** BEGIN **

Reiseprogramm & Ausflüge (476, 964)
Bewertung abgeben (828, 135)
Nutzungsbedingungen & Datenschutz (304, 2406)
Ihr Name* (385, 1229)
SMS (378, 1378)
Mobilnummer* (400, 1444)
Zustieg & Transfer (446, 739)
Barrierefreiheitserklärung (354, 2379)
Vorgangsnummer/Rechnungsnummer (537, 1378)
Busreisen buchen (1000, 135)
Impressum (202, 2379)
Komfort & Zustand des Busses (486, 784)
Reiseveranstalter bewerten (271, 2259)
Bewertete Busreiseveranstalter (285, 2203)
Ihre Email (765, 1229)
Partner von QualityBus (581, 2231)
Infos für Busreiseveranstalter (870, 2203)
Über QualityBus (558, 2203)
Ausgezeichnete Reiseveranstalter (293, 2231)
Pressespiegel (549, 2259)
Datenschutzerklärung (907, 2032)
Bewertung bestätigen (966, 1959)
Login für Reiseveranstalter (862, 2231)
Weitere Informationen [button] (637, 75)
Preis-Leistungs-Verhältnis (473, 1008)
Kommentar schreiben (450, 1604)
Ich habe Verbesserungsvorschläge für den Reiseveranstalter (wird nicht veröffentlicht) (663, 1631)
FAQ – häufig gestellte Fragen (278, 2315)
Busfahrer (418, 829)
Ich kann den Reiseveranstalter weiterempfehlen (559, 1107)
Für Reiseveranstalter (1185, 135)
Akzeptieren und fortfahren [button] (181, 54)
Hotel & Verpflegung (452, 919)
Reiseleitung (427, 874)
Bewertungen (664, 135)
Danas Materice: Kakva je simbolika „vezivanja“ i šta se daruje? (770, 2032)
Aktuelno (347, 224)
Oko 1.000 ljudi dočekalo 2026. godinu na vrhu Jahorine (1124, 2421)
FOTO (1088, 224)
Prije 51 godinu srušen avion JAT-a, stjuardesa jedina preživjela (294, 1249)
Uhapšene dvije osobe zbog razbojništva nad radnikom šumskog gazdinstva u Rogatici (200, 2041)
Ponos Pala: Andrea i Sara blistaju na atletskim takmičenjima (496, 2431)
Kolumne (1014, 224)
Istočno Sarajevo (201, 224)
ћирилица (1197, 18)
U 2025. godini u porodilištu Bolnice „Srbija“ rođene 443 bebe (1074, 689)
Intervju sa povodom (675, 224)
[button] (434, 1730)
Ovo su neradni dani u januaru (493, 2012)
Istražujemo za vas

** END **

▸ **Short exercise**: Please update all the records above, replacing "Busfahrer" with "Fahrpersonal" and leaving everything else unchanged.

▸ **Task result**:
Reiseprogramm & Ausflüge (476, 964)
Bewertung abgeben (828, 135)
Nutzungsbedingungen & Datenschutz (304, 2406)
Ihr Name* (385, 1229)
SMS (378, 1378)
Mobilnummer* (400, 1444)
Zustieg & Transfer (446, 739)
Barrierefreiheitserklärung (354, 2379)
Vorgangsnummer/Rechnungsnummer (537, 1378)
Busreisen buchen (1000, 135)
Impressum (202, 2379)
Komfort & Zustand des Busses (486, 784)
Reiseveranstalter bewerten (271, 2259)
Bewertete Busreiseveranstalter (285, 2203)
Ihre Email (765, 1229)
Partner von QualityBus (581, 2231)
Infos für Busreiseveranstalter (870, 2203)
Über QualityBus (558, 2203)
Ausgezeichnete Reiseveranstalter (293, 2231)
Pressespiegel (549, 2259)
Datenschutzerklärung (907, 2032)
Bewertung bestätigen (966, 1959)
Login für Reiseveranstalter (862, 2231)
Weitere Informationen [button] (637, 75)
Preis-Leistungs-Verhältnis (473, 1008)
Kommentar schreiben (450, 1604)
Ich habe Verbesserungsvorschläge für den Reiseveranstalter (wird nicht veröffentlicht) (663, 1631)
FAQ – häufig gestellte Fragen (278, 2315)
Fahrpersonal (418, 829)
Ich kann den Reiseveranstalter weiterempfehlen (559, 1107)
Für Reiseveranstalter (1185, 135)
Akzeptieren und fortfahren [button] (181, 54)
Hotel & Verpflegung (452, 919)
Reiseleitung (427, 874)
Bewertungen (664, 135)
Danas Materice: Kakva je simbolika „vezivanja“ i šta se daruje? (770, 2032)
Aktuelno (347, 224)
Oko 1.000 ljudi dočekalo 2026. godinu na vrhu Jahorine (1124, 2421)
FOTO (1088, 224)
Prije 51 godinu srušen avion JAT-a, stjuardesa jedina preživjela (294, 1249)
Uhapšene dvije osobe zbog razbojništva nad radnikom šumskog gazdinstva u Rogatici (200, 2041)
Ponos Pala: Andrea i Sara blistaju na atletskim takmičenjima (496, 2431)
Kolumne (1014, 224)
Istočno Sarajevo (201, 224)
ћирилица (1197, 18)
U 2025. godini u porodilištu Bolnice „Srbija“ rođene 443 bebe (1074, 689)
Intervju sa povodom (675, 224)
[button] (434, 1730)
Ovo su neradni dani u januaru (493, 2012)
Istražujemo za vas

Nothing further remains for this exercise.